TASK REQUIREMENTS:
Pick out every line of the records that contains the string "search" and copy each one.

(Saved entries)

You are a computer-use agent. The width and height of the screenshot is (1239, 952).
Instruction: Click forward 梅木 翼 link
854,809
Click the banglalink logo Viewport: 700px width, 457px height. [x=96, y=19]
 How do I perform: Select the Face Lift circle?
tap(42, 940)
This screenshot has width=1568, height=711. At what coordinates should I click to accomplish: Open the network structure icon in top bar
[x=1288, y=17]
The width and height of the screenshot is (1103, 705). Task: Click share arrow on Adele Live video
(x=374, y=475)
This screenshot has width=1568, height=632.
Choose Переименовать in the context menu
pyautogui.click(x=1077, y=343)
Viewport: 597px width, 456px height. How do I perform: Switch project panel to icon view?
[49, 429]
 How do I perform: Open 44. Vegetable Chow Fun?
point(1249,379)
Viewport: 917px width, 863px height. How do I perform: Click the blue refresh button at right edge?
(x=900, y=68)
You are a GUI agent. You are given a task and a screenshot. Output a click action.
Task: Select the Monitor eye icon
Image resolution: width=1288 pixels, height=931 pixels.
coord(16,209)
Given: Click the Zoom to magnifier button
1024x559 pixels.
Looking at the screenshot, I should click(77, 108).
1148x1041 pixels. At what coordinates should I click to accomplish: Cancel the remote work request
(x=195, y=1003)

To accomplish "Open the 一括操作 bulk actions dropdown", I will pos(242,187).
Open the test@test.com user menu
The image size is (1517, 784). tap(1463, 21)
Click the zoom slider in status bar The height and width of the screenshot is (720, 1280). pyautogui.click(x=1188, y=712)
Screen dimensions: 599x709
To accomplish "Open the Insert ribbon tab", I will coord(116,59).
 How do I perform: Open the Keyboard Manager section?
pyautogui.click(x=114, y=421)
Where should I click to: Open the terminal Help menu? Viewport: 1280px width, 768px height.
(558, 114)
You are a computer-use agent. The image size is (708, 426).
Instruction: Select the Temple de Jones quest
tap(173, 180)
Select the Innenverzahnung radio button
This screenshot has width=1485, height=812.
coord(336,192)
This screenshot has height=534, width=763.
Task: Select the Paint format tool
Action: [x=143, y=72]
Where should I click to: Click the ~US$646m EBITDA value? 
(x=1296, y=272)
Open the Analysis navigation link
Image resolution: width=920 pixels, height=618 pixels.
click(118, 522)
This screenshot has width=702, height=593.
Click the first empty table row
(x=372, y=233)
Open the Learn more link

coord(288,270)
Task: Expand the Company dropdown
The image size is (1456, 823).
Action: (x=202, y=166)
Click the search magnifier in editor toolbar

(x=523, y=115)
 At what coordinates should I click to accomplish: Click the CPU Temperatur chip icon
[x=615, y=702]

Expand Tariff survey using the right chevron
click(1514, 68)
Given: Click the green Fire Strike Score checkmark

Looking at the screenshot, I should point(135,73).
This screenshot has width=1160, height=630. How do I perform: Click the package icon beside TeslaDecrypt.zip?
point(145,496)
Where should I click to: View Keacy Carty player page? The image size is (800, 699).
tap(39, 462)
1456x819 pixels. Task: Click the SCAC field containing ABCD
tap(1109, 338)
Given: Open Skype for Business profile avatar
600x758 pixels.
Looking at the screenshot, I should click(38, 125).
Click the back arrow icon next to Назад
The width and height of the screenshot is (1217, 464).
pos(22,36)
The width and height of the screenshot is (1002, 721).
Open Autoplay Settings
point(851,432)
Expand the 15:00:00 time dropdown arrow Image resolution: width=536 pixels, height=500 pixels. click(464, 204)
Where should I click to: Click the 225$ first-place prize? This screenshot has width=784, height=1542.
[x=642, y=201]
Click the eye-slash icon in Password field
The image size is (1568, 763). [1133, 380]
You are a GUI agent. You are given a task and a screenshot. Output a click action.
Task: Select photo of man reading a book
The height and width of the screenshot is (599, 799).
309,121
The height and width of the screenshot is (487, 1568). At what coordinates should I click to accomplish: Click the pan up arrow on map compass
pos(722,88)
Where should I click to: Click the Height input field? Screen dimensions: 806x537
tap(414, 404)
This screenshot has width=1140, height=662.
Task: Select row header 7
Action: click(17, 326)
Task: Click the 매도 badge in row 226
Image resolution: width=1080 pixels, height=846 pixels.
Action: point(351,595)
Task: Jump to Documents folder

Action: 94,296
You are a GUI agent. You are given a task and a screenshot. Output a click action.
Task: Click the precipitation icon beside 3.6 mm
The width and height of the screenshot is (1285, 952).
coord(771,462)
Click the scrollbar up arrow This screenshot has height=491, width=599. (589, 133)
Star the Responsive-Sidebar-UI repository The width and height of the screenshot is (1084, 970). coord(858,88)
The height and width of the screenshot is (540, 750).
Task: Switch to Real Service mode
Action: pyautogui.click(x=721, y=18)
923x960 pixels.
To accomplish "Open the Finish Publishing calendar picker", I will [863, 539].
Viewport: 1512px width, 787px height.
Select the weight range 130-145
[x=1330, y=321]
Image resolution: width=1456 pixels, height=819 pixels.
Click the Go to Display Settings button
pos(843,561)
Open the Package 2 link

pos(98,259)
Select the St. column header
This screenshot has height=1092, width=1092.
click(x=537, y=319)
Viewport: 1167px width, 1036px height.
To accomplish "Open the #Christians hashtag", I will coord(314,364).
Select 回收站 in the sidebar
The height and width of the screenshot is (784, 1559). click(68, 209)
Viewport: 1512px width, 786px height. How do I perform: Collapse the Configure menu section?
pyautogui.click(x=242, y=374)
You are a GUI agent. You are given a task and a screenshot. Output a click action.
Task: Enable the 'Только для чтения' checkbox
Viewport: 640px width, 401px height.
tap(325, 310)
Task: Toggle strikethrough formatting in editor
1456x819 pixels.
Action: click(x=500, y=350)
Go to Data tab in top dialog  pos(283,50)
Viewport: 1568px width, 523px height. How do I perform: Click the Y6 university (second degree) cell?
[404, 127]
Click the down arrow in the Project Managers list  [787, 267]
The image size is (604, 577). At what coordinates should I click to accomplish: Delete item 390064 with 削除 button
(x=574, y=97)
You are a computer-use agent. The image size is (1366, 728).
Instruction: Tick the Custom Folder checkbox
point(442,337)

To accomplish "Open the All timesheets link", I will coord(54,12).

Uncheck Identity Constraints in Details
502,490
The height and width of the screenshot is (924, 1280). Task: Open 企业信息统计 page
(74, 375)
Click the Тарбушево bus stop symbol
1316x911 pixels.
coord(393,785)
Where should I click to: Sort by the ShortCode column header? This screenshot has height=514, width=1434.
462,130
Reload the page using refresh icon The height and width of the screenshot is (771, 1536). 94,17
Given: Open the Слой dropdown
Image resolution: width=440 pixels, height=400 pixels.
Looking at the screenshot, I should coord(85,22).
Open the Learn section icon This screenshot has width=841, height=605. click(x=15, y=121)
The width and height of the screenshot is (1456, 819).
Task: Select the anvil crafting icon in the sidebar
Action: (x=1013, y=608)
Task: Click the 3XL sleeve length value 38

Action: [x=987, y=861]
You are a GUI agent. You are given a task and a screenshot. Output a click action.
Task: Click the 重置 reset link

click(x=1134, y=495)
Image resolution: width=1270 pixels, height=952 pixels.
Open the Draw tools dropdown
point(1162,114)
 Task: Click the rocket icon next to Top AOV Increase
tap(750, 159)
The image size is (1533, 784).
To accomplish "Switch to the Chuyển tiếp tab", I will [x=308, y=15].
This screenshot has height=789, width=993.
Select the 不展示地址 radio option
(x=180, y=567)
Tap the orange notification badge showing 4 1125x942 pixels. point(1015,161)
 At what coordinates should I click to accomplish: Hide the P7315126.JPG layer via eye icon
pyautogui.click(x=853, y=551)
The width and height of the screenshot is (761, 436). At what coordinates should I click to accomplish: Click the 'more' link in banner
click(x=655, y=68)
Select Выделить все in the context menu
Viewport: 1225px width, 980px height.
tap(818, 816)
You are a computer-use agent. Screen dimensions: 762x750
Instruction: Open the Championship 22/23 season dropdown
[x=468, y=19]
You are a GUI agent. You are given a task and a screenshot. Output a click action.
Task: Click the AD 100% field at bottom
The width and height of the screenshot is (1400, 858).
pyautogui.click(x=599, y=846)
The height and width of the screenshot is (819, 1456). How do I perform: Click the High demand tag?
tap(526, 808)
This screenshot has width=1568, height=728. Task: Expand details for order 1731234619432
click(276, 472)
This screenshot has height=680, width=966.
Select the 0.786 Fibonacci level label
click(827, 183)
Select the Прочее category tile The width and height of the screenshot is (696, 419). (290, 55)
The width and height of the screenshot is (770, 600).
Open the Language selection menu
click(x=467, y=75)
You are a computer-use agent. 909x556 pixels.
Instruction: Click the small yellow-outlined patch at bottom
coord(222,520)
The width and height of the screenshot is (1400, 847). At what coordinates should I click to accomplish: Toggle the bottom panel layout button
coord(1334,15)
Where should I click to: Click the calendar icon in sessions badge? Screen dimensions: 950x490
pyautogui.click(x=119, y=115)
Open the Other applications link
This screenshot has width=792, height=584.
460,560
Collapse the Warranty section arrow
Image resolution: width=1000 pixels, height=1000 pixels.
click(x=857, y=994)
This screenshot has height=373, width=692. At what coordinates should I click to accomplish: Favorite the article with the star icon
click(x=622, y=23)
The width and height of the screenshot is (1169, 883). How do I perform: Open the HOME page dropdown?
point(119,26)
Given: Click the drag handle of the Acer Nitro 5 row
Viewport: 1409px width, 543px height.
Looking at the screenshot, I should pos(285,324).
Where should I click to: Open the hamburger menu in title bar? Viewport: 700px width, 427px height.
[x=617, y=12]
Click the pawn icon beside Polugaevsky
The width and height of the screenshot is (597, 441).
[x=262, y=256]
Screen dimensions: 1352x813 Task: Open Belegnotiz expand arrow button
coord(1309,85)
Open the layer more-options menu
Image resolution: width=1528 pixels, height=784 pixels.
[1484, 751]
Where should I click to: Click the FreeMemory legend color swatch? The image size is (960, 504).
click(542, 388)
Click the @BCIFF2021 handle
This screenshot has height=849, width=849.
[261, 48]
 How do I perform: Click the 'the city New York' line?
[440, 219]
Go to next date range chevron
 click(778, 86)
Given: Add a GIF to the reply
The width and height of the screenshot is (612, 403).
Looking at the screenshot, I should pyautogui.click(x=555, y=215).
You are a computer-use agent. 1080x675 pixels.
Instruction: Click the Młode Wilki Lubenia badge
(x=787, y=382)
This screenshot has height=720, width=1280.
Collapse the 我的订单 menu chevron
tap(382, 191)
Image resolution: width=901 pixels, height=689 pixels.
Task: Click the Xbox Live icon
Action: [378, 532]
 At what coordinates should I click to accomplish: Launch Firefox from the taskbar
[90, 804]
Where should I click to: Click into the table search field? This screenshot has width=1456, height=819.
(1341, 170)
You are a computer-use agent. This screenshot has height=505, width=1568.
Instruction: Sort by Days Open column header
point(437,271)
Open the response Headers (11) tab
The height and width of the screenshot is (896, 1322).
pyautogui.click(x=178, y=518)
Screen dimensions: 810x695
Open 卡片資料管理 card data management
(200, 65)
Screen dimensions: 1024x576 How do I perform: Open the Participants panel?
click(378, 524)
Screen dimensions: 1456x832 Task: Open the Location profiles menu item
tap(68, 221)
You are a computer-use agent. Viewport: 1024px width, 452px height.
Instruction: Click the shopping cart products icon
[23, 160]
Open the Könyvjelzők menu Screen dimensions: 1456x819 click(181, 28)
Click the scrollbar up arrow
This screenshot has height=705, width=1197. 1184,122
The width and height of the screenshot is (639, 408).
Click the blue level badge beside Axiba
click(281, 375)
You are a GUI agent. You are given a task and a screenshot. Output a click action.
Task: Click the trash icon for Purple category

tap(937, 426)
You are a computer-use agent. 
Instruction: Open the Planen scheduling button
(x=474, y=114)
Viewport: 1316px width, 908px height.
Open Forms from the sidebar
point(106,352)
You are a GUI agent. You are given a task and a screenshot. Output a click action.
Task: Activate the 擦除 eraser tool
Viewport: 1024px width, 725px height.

WRITTEN SOLUTION:
Click the search magnifier in editor toolbar
Where should I click to: Click into the table search field? This screenshot has width=1456, height=819.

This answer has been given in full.